Relational Model Example

Structured relational model suitable for OLAP, without predefined access patterns.

NoSQL Model Example

Efficiently stored data targeted at specific use case access patterns of an application. Ready for internet scale storage and traffic volumes.

Partitioning high capacity tables

When selecting Write Capacity Units and Read Capacity Units, you should select values that are representative of expected load. If you anticipate a spike of high volume traffic, you may be tempted to dial up WCU/RCU to high levels temporarily. You should take care with this, as when a partition is created, it is allocated a share of the WCU/RCU permanently. This is because physical partitions are not reconsolidated when WCU/RCU settings are reduced.

The following calculations give you an idea of capacity units and resulting partition counts.

So for example:

For a 100GB table, with 100RCU and 50WRU then dialled up to 5000RCU and 2000WRU:

● (5000 RCU / 3000) + (2000 WRU / 1000) = 1.67 RCU + 2 WCU = 3.67 partitions for throughput

● (100GB / 10) = 10 partitions for size

So 10 partitions will be used as this is higher than the throughput partitions.

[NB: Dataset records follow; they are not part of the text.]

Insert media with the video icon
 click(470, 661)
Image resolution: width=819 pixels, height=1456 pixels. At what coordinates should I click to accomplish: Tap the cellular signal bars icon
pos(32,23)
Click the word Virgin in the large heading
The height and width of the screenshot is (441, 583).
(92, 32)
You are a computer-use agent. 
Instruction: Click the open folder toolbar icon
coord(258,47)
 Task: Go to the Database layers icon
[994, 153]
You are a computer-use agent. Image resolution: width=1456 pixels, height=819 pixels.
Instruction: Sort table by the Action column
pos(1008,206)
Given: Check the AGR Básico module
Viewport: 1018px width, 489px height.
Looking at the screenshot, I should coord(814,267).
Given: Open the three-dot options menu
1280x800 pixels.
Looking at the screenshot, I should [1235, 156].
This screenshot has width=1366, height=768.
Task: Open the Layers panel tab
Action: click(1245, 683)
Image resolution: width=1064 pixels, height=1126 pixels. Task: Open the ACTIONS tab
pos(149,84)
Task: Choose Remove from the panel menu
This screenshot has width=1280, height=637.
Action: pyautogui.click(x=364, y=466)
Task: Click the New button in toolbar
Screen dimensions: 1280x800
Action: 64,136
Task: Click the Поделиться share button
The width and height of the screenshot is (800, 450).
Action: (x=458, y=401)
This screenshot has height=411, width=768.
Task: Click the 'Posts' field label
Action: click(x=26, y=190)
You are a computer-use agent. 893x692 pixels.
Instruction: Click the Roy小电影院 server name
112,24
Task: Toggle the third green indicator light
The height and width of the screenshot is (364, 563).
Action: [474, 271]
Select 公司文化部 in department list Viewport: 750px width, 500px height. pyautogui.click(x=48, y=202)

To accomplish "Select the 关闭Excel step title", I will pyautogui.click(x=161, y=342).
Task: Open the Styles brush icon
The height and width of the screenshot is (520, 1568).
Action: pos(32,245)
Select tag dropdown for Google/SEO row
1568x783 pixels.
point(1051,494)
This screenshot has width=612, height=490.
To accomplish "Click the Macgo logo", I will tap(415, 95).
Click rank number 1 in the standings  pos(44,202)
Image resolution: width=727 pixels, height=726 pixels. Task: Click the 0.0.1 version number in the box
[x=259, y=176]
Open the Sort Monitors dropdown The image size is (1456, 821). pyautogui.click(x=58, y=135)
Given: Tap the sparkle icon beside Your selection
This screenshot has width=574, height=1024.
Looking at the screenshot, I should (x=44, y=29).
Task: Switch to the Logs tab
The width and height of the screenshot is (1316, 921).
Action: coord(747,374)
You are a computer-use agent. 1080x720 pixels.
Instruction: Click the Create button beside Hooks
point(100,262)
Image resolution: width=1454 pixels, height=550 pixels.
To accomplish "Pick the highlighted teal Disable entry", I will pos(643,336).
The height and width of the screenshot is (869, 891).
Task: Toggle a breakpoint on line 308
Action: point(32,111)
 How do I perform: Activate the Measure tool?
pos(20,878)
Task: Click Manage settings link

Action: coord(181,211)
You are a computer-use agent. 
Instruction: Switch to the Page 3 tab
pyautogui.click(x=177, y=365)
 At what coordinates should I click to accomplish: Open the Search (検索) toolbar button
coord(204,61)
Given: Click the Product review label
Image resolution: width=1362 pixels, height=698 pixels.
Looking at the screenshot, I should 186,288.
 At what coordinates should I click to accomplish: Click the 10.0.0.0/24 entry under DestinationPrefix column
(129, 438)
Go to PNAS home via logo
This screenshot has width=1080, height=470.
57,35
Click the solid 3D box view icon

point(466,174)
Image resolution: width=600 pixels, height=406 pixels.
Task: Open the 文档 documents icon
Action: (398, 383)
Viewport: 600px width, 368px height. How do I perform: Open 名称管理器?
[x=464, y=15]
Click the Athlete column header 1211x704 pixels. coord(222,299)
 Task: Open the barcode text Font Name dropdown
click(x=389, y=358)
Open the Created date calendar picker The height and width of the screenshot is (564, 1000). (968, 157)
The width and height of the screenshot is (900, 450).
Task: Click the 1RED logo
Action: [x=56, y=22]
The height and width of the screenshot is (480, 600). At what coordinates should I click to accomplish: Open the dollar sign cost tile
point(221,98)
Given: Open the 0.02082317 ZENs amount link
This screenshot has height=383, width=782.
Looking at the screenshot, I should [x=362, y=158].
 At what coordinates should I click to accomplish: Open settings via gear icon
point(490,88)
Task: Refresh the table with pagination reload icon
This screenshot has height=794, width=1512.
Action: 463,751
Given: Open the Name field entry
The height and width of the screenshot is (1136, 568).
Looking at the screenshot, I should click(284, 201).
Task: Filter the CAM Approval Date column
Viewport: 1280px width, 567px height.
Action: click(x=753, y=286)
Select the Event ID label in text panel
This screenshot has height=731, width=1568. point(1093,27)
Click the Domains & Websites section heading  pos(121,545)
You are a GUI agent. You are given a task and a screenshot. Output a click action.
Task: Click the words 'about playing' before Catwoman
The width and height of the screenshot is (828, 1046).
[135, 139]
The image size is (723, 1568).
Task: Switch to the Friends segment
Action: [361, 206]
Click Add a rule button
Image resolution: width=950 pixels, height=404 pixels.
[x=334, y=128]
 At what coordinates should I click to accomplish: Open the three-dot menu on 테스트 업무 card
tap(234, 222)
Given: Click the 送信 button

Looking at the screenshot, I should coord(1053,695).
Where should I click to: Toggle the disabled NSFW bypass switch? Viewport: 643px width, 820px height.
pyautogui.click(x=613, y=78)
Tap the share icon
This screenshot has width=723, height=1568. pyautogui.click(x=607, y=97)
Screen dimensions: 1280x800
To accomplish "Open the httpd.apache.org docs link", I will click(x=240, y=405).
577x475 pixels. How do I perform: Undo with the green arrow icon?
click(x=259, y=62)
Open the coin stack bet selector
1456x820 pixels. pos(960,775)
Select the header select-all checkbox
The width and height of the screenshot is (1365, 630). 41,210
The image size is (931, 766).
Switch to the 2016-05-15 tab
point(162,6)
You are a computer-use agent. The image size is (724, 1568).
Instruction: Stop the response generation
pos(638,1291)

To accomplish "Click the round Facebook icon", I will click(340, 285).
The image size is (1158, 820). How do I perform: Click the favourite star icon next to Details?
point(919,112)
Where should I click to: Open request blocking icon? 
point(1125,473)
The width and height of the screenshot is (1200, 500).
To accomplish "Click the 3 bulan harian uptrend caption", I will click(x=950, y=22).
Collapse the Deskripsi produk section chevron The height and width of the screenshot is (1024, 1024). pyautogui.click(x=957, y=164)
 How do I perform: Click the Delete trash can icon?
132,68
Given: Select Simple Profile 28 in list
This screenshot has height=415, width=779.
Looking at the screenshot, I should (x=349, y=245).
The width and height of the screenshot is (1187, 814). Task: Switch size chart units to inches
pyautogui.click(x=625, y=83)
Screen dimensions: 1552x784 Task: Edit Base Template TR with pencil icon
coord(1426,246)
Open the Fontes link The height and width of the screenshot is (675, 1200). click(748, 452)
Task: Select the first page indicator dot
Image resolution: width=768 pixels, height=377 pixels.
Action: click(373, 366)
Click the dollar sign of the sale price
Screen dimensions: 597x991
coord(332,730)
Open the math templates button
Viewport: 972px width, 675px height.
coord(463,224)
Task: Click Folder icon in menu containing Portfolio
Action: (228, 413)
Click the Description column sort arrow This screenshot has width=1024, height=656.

This means that if a table is dialed back to 1000 RCU, this would still be distributed across 10 partitions, which is no different to the original distribution

If however, the table is only 1GB in size, the 3.67 would be greater and rounded up to 4 partitions. This means that dialed back to 100 RCU, each partition would only have 25 RCU available. The original RCU was 100, which would have been allocated to one partition, however now an RCU value of 400 would be required to provide the same throughput to across the 4 partitions going forward.

This is generally only a significant issue with smaller table sizes, and/or when setting very high WCU/RCU allocations for temporary actions.

We have covered the basics of DynamoDB, as well as aggregated some new/advanced design patterns distributed by AWS into a summary in order to present a broad overview.

Hopefully you have found this overview helpful, and I encourage you to dive into some of the sources referenced for deeper understanding of each area.

Here’s a link to Advanced Design Patterns for Amazon DynamoDB Part one.

If you’re interested in learning more or thinking about working in technology at NAB, click here.

About the author: Andrew Vaughan is a Senior Manager Distinguished Engineer/Arch at NAB. Prior to this, he’s held senior developer roles at CBA, AMP and MLC.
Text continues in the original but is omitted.